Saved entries
****

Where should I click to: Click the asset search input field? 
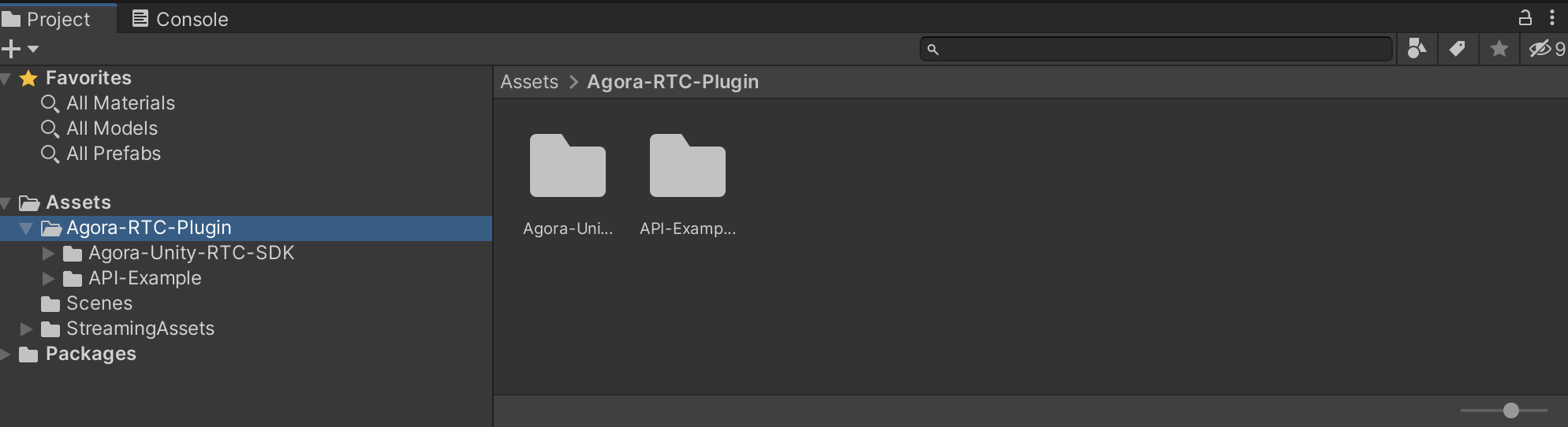pos(1156,49)
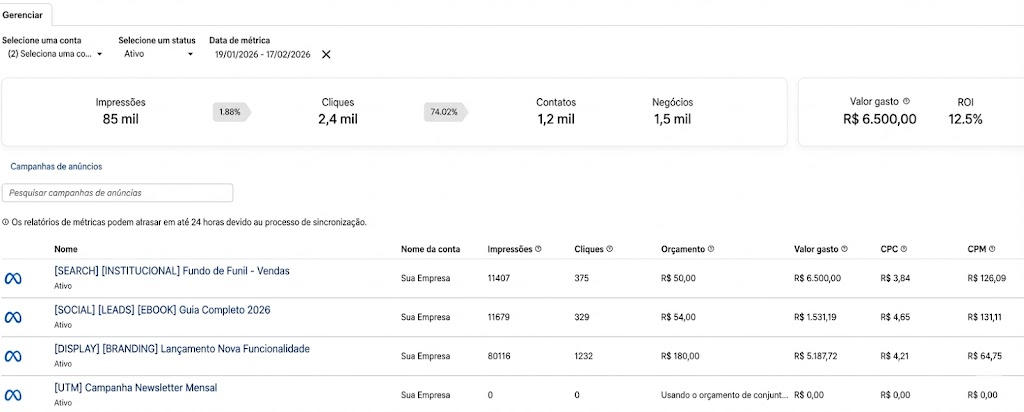Click info icon next to Valor gasto summary
Viewport: 1024px width, 412px height.
point(906,102)
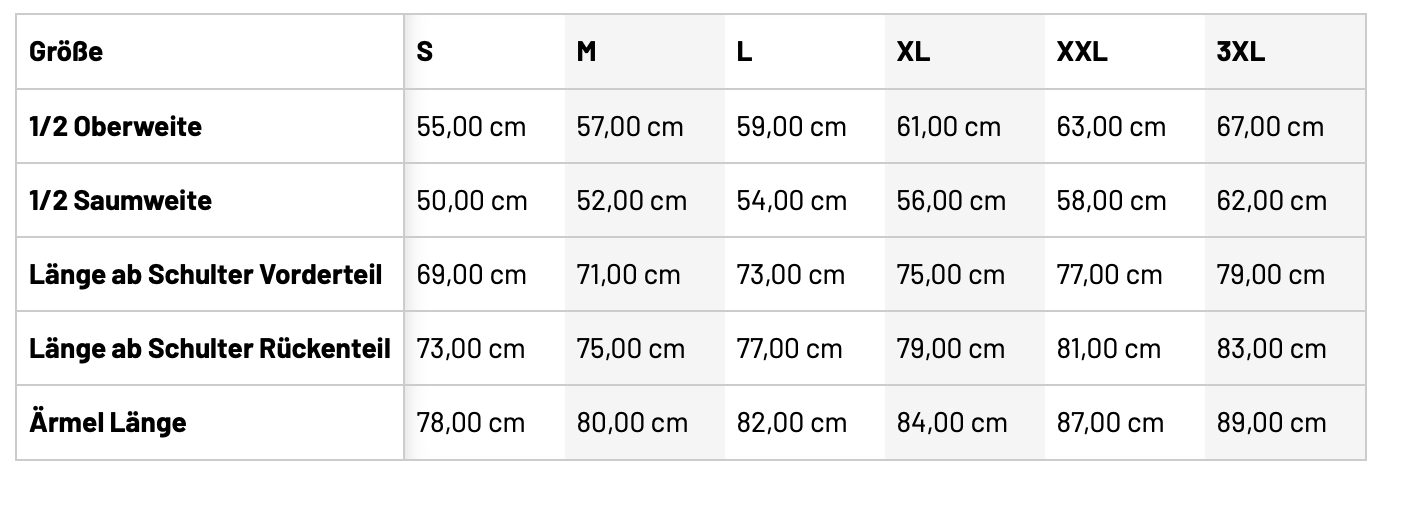Viewport: 1410px width, 508px height.
Task: Select the XXL size column header
Action: tap(1082, 52)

****

**EXERCISE BRIEF:** Every line above needs to be written out again as it stands. Pictures do not belong in the copy.

**REPLY:**
Where should I click to: Click the asset search input field? 
pos(1156,49)
Click info icon next to Valor gasto summary
Viewport: 1024px width, 412px height.
point(906,102)
Viewport: 1410px width, 508px height.
Task: Select the XXL size column header
Action: tap(1082, 52)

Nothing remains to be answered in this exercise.